Looking to the Future of Farming on the Blue Hill Peninsula

Conservation is not a one size fits all system, it can happen in many remarkable ways where one plan looks very different from another. Over the years, Blue Hill Heritage Trust has worked with a number of landowners to conserve properties in ways that met the particular needs and values of each.
This year we will present perspectives from four people who chose to work with BHHT in four very different ways to conserve the lands they love on the Blue Hill Peninsula. Each sought out unique conservation plans that ultimately reach a similar goal on the peninsula properties they love. We hope these stories will paint a picture of conservation with broader brush strokes and perhaps inspire you to consider how conservation might look to you and the properties you hold dear.

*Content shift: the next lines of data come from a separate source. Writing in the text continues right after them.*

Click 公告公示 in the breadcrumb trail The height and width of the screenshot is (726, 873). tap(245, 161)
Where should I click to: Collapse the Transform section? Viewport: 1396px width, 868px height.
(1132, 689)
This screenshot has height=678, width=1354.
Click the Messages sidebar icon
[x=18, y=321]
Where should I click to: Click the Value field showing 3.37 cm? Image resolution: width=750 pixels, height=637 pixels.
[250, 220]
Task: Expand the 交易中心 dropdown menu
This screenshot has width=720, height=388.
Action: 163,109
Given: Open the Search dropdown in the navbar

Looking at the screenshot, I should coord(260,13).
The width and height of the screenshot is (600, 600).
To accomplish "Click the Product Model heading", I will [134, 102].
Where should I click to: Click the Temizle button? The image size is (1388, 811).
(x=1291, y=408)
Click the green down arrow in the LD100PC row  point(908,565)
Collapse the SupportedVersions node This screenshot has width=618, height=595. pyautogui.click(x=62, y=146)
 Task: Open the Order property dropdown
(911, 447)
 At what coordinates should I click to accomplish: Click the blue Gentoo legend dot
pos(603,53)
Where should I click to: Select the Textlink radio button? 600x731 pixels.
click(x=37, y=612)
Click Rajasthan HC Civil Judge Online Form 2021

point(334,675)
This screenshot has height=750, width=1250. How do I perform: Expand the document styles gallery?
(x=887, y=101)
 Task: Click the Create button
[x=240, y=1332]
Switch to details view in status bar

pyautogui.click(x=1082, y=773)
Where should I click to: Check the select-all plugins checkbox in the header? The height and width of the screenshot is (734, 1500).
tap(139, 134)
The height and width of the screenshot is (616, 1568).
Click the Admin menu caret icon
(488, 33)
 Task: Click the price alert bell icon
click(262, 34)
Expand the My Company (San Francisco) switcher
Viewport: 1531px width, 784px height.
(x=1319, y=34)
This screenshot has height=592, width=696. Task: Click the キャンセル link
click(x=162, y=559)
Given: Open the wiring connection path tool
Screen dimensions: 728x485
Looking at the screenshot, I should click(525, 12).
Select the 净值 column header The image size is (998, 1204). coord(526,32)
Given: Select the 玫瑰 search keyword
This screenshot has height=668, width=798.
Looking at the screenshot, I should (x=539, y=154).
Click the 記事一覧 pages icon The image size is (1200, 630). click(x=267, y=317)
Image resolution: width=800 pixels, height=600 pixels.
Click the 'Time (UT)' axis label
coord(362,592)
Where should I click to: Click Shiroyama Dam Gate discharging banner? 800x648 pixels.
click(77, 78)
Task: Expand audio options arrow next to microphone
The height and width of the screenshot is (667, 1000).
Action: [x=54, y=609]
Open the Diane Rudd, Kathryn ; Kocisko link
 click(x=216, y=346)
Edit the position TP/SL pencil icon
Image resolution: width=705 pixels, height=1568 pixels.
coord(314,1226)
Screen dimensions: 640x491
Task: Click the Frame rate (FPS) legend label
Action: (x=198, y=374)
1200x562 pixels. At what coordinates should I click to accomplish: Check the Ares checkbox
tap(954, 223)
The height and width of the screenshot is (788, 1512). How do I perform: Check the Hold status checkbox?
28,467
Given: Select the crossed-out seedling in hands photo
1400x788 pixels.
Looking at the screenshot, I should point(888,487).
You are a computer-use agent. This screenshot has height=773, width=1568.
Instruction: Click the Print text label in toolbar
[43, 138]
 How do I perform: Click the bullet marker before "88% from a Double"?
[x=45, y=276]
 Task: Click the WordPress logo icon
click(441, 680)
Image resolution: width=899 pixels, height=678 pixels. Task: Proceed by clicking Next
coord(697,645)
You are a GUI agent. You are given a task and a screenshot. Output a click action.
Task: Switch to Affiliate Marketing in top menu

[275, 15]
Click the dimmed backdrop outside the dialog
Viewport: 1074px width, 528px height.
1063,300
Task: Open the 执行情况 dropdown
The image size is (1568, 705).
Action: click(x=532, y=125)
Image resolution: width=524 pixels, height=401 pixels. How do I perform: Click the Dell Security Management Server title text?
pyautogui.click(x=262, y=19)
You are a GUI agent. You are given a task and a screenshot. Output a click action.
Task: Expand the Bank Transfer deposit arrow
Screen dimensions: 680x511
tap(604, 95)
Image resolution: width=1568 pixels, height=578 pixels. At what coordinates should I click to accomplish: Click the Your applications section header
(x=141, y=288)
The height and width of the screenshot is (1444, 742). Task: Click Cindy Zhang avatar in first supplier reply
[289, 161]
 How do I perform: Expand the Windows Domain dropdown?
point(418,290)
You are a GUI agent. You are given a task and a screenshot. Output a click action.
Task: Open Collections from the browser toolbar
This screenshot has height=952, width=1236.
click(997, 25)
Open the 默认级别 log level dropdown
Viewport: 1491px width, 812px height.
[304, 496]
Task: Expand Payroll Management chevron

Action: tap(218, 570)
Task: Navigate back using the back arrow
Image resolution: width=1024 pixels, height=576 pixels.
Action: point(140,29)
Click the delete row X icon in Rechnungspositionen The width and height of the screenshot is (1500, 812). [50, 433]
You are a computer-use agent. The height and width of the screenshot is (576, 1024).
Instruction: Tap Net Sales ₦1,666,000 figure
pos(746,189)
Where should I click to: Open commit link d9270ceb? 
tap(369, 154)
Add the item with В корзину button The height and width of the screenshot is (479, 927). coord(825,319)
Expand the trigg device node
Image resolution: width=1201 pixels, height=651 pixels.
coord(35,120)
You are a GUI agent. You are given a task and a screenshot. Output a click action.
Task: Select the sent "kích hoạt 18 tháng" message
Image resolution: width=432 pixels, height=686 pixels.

If you have driven down route 15 through Orland in the last few years, you’ve undoubtedly caught a quick glimpse of Rainbow Farm as you’ve gone around the bend. It’s hard not to notice the green field speckled with livestock consisting of chickens, sheep and Scottish Highland cattle, along with several Great Pyrenees that work as livestock guardian dogs. Blue Hill Heritage Trust has had an easement on this property since 1999, ensuring that this land remains farmland for generations to come.

The following is Jo Barrett’s personal account of how decisions, years in the making, allowed everything to seemingly fall into place to protect this land forever as farm and woodlands.

Jo Barret- Spring 2024

This 135 acres of open fields and woods is a beautiful place that always instills a deep sense of attachment in me. It is part of what the local farming community refers to as the Rt. 15 farmland corridor, where the glacier left deep, high quality soil. In addition to having highly valuable agricultural soils, this farm provides a much-loved view for people driving on Route 15and was under pressure for residential development.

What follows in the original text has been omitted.